Once the installation is successful, you will see the Ollama icon in the taskbar. Ollama server is now up and running, listening to HTTP port 11434 of your localhost, to serve inference API request. You can confirm the Ollama server status by hitting the local URL http://localhost:11434/, which should give the status as below.

Ollama Server — Status

Step-2:

Open a windows terminal (command-prompt) and execute the following Ollama command, to run Llama-3 model locally.

> ollama run llama3

Note that “llama3” in the above command is an abbreviation for the llama3 8B instruct model, which is appropriate for running locally. If you need the higher version (70B) of this model, you must specify llama3:70b in the run command. But note that it would require higher hardware configuration for performance reasons. For the pre-trained base variant of Llama3 models, you must use llama3:text and llama3:70b-text respectively.

When a new model is run for the first time, Ollama will start downloading that model to your local system, as shown below. This takes a few minutes, depending on the model size and your network bandwidth. Lamma-3 8B Instruct model, takes about ~4.7 GB download size.

Ollama Downloading Model (Llama3)

Once the model is downloaded, Ollama is ready to serve the model, by taking prompt messages, as shown above.

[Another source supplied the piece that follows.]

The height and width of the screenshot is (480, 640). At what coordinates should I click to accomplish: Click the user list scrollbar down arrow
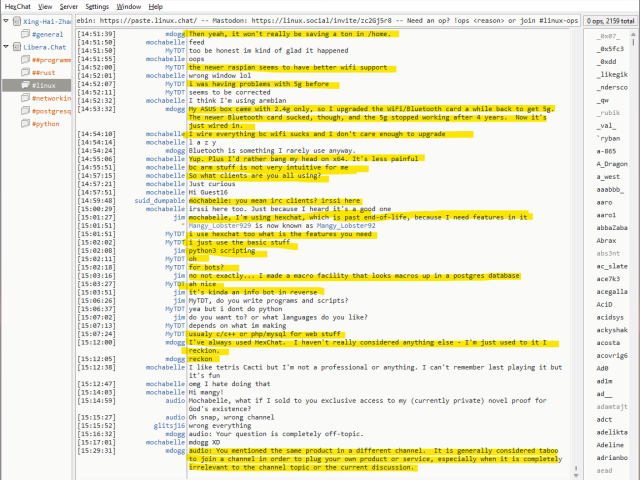pyautogui.click(x=634, y=475)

Note that for any subsequent “run” commands, Ollama will use the local model. Windows Users can find the downloaded model files at the following location.

“C:\Users\<username>\.ollama\models”.

Use the “list” command to find the available local models in your machine.

> ollama list

NAME ID SIZE MODIFIED
llama3:latest a6990ed6be41 4.7 GB 36 hours ago

If an upgraded version of the model is released in Ollama, and if you would like to refresh your local model to the latest, then use the “pull” command. This will download the delta layers.

> ollama pull llama3

At any point in time, if you would like to remove the model from your local installation, then use the “rm” command

> ollama rm llama3

Prompting the local Llama-3

Now that we have completed the Llama-3 local setup, let us see how to execute our prompts. There are three ways to execute prompts with Ollama. Let us look at it one by one.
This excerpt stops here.